Characters Discussed

(Great Characters in Literature)

The narrator

The narrator, a writer. He has lived many lives in the past, in particular as the husbands or lovers of a series of cooks, whose lives mirror important points in human history. The relationships between the narrator and these women illustrate the relationship between the sexes, in which men strive for dominance but remain subject to the will and cooking skill of women. The narrator, in his present life, is the weak and philandering husband of the pregnant harridan Ilsebill. He attempts to gratify himself sexually with the members of the Feminist Revolutionary Tribunal and the last two cooks, Sibylle Miehlau and Maria Kucorra, but in actuality he is used by them.


Ilsebill, the narrator’s wife. She advances through nine months of pregnancy during the book, finally delivering a daughter near the conclusion. She is named Ilsebill for the wife in the Brothers Grimm tale “The Fisherman and His Wife.” The narrator’s wife, who like the fisherman’s wife always wants more, is an insatiable virago.

The Flounder

The Flounder, a seemingly omniscient godlike entity, actually a turbot with bony, pebblelike bumps. The Flounder allows himself to be caught by a fisherman in the neolithic period. He wishes to serve as a guide and adviser to weak males to enable them to overcome matriarchy and to develop their assertive, dominating, and culture-producing, if destructive, traits. The Flounder, who is released, can be summoned readily and repeatedly comes back to give the narrator, in his many existences as generalized “man,” advice on how to deal with women. Despairing of progressively impotent man as an agent of progress, the Flounder finally allows himself to be caught by three radical feminists, Sieglinde “Siggie” Hunyscha, Susanne “Maxie” Maxen, and Franziska “Frankie” Ludkowiak. Although he offers to serve as an adviser to women, they choose to place him on trial for his crimes against women. During the course of the trial before the Women’s Revolutionary Tribunal in Berlin, the story of the eleven cooks, embodying the history of male dominance and the hidden contributions of women, is told. The Flounder repents of his wrongdoing and agrees to serve as adviser to women. Although he is found guilty of crimes against women, he is, to the disgust of the Revolutionary Party, allowed to live. After being forced to witness a banquet in which fellow flounders are consumed, he is released into the Baltic Sea.
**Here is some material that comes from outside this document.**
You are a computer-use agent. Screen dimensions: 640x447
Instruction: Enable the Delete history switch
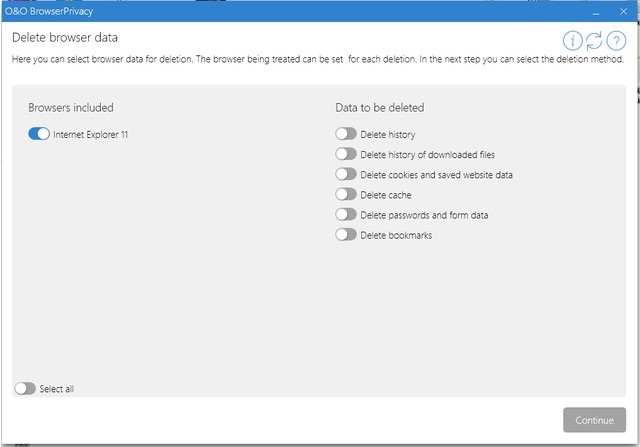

Awa, an enormously fat, three-breasted living Baltic fertility goddess from the Stone Age. She is the first cook. She and the women keep the men satisfied and subservient by suckling them. She forbids the narrator, then called Edek, to use her gift of fire to smelt metal as the Flounder had taught him or to count above 111, the number of her dimples. When she dies, Awa, as she had instructed, is stuffed, roasted, and eaten.


Wigga, the Iron Age cook. When she forbids a certain hallucinogen, dream wurzel, men lose their innocence. The unsuckled men become restive and resent the farming initiated by Wigga. She orders her people to stay close to the source of fish for her soups and not to follow the wandering Germanic hordes. Although she rails against the fire-eating Goths, she makes the men gather the iron pots that they discard when they move on. She dies of blood poisoning when she cuts herself on a rusty roasting spit left behind by the Goths.


Mestwina, a cook and priestess for the Pomeranian people living in the Wicker Bastion on Fisherman’s Island, later incorporated into Danzig. Through her cooking, she wins the heart of Bishop Adalbert of Prague, who had come to practice proselytizing on the Pomeranians before turning to the more difficult...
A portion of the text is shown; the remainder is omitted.